Computer simulations suggest that the answer may be yes. But observations of extrasolar systems will provide the ultimate test

Steven Soter

Worlds on the Edge

A few years ago, Rory Barnes and Thomas Quinn at the University of Washington used computer simulations to examine the stability of extra­solar systems having two or more planets. They found that almost all systems with planets that are close enough to affect one another gravitationally lie near the edge of instability. The simulations showed that small alterations in the orbits of the planets in those systems would lead to catastrophic disruptions.

This remarkable result might seem surprising. But the prevalence of such marginally stable systems makes sense, Barnes and Quinn concluded, if planets form within unstable systems that become more stable by ejecting massive bodies. The investigators remarked, "As unsettling as it may be, it seems that a large fraction of planetary systems, including our own, lie dangerously close to instability."

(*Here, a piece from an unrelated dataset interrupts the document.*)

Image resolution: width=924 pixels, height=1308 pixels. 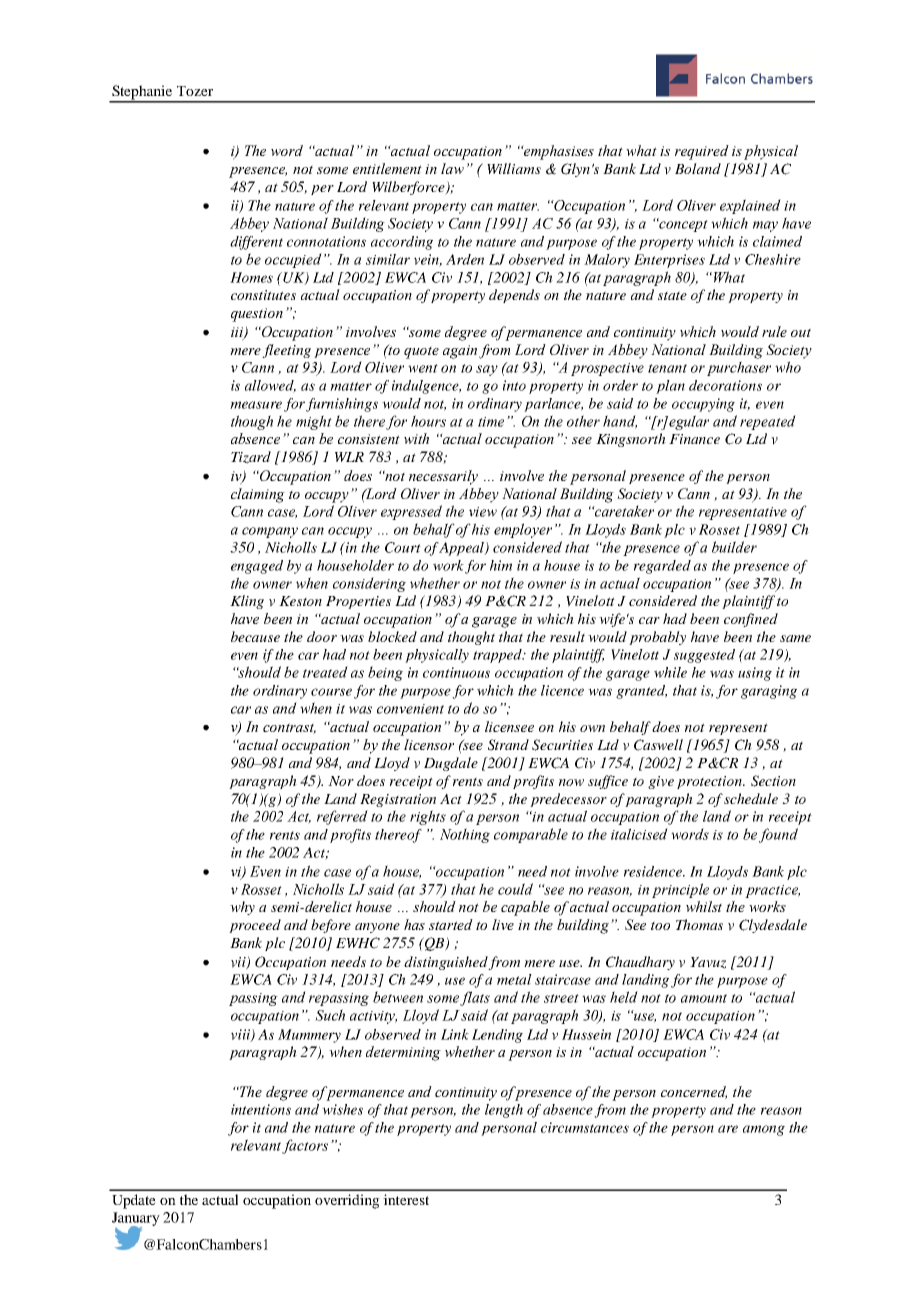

Barnes, now at the University of Arizona, and Sean N. Raymond, at the University of Colorado, went on to hypothesize that all planetary systems are packed as tightly as possible, as Laskar had suggested earlier. In some of the observed extrasolar systems, Barnes and Raymond identified apparently empty regions of stability around the central star. Those regions, they predict, contain planets small enough to have evaded detection.

For example, the star 55 Cancri has four known giant planets, three of them close in with short orbital periods and a more distant planet with a period of nearly 15 years. Between the inner three and the outermost planet lies a large area in which, Barnes and Raymond predict, one or more new planets will eventually be found. This region includes the "habitable zone," where a planet's surface temperature would allow liquid water to exist.

What we have here is a fascinating new hypothesis, which posits that our solar system and other mature planetary systems are filled nearly to capacity. The present configurations of such systems contain about as many planets as they can hold, spaced about as closely together as stability allows. Such is the expected outcome of the chaotic process that makes planets. A family of planetary embryos grows by feeding on a vast swarm of smaller objects in a debris disk until the system loses its brakes. Global instability then erupts, and the larger worlds consume or eject the more erratic ones until the system settles down into the mature state of marginal stability. The process is one of self-organization, increasing order within the system by exporting disorder to the external environment, in this case the Galaxy.

Like any good scientific hypothesis, this one makes testable predictions. Astronomers will search for new planets in the stable regions in other systems. This process may take a long time, because the smaller planets are very difficult to detect, but as observational methods continue to improve, we will eventually find out whether the idea of "packed planetary systems" stands up to critical scrutiny.